A week had gone by and I wasn't able to go to her funeral back in her village in Nairobi, to say that I was devastated was an understatement, I was completely empty and I felt as though every last bit of happiness had been drained from my very soul.
I'd been staying at River's because I didn't want to be alone, our friends came over a few times to check on me- I didn’t even remember when they came or what they said because it'd all been a blur to me.
I didn't even get to say goodbye.
Yesternight I remembered wandering into his art room when I'd discovered he left in the middle of the night, I found him crouched over a box I hadn't even noticed was there before, I hadn't seen it. It was made of cherrywood and had silver latches and something engraved on the side that I couldn't exactly make out. The second he saw me he shut the box and acted like It was somehow okay to be up at 2 AM, I didn't have the energy to ask any questions I was just tired,sotired.
"Go to bed." He said softly and I did just that.
I was seated on a chair on the balcony watching the sunset, it reminded me of how my Bibi loved sunsets. Everything reminded me of her, her laugh, her smile, her stories. River came over to the balcony and watched the sunset with me in silence for a little while until he finally said.

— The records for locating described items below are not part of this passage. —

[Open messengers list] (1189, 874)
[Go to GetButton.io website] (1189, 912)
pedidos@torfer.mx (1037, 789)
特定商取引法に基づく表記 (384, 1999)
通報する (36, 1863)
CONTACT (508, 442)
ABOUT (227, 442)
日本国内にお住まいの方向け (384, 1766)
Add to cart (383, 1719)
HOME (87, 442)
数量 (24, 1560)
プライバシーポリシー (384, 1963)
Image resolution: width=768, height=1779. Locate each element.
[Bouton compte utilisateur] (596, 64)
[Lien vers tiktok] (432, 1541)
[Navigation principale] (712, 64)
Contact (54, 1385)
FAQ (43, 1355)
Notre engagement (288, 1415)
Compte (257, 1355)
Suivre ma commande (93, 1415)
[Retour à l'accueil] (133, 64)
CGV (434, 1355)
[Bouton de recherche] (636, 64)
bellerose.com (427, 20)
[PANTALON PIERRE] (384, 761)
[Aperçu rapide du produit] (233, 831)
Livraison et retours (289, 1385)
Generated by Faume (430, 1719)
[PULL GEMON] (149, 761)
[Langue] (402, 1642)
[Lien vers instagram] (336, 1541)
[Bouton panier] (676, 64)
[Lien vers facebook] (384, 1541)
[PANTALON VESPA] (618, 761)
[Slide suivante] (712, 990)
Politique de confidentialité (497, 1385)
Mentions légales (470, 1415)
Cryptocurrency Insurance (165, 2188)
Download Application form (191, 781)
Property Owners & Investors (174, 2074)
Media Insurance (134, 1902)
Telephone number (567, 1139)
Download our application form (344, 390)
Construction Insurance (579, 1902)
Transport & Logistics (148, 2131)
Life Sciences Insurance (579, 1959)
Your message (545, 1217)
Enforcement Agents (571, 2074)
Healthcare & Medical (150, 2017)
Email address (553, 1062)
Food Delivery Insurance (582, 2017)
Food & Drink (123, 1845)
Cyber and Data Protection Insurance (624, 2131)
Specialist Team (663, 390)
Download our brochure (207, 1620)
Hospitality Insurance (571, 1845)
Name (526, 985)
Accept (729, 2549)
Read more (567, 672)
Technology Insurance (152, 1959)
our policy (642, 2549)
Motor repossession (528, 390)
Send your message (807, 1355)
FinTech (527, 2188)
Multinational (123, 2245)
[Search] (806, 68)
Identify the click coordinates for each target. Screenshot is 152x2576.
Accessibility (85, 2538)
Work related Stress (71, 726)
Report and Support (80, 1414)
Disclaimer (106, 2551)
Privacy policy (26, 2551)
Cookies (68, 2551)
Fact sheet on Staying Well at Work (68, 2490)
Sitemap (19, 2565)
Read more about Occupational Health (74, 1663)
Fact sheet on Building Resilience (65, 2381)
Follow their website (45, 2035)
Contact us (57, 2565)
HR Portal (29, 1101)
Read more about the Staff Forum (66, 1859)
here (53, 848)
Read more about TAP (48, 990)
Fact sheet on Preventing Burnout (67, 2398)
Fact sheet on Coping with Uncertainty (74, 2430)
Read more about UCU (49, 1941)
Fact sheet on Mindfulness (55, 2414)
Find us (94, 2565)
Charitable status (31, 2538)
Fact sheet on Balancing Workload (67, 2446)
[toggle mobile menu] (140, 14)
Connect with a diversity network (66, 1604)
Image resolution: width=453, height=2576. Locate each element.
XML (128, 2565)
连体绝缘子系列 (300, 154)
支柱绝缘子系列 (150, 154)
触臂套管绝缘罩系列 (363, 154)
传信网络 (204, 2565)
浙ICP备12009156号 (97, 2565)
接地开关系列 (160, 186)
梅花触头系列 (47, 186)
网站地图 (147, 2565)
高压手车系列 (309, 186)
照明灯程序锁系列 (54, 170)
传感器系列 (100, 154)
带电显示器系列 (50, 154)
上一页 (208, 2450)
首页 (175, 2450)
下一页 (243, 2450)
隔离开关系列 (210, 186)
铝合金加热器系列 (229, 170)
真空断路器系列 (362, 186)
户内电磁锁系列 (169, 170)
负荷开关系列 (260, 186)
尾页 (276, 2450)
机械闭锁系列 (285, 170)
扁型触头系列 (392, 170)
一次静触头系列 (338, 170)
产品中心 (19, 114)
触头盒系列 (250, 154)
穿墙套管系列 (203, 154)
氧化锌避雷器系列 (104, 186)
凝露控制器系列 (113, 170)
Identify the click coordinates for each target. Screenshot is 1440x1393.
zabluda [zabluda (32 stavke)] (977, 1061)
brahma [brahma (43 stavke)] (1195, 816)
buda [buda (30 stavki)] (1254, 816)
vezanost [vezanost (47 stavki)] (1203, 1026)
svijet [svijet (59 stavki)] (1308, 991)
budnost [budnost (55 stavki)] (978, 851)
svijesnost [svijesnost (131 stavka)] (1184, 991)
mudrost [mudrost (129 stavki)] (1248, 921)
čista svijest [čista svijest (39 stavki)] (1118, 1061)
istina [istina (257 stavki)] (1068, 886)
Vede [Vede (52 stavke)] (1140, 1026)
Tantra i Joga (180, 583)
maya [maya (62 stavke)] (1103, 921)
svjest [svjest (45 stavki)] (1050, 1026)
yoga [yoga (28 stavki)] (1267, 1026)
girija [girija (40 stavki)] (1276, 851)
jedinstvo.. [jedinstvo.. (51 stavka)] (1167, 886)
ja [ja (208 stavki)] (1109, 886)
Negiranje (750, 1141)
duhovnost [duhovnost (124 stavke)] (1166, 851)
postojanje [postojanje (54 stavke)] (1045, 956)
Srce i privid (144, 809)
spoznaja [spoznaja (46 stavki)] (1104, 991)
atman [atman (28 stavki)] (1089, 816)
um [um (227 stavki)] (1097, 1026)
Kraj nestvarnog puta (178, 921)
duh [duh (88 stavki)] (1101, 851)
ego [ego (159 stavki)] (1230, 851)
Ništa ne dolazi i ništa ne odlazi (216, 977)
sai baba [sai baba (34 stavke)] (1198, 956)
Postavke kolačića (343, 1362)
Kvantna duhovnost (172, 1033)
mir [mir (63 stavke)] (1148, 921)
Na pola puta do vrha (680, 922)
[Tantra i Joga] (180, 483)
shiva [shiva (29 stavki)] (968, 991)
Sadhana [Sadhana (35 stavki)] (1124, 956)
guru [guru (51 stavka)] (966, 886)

"If you want to eat something I ordered takeout just in case, it's your favourite." He said but I could only give him a weak smile, a poor excuse of one at that.
I didn't want to eat anything, I had no appetite despite feeling so empty. He tried to feed me some spaghetti but I didn't want it, he basically hadn't left my side since I got the news. I cried all day that day, and he held me every soul-wrenching minute of it. I didn't expect him to be so patient, but he was, he didn't even once ask me if I'd be okay, because I think a part of him knew I wouldn't be.
Once midnight came around I soaked in the bath and watched as time went by slowly. Just then I heard River knock on the door but I was way too weak to even reply, he knelt before me by the bath and reached out for my hand, and pressed his lips against it.
"Does it ever get easier?" I asked, my voice small and in need of an answer,
"No, no it doesn't." He replied honestly,
"Then what next?" I asked,
“Sometimes Armani, you have to learn to just let there be scars. To let them hurt, and etch themselves into you. To learn from them and grow, It may not feel like it at the moment but there will come a time when you will look back at them and recognize that all that pain, all that hurt built you into the person you became.” River told me.
"You will move on, the pain will get a little more tolerable, you’ll carry your grandmother with you and in a way, she will never really be gone. Let me show you something?"
"River I don't think-" I began but he cut me off,
"Let me, please." He insisted and I let him lead me out of the bath and into my pyjamas and out onto the street with nothing but a glass bottle, a paper, and a pen.
"What's all this?" I asked simply, wanting to go back home and crawl under the covers and hide just a little longer.
"When Jace died I-" he paused, I don't think I'd ever heard him ever acknowledge the fact that Jace was dead out loud before, I reached my hand out to hold his in a way that saidit's okay, "I didn't get to say goodbye either, so I wrote letters to him in bottles and tossed them into the river in the hopes that maybe, somehow, somewhere he'd get them."
"And you wish for me to do the same for my Bibi?" I questioned and he nodded silently in response, I sighed and took the paper and pen, sat on the curb and began writing my letter.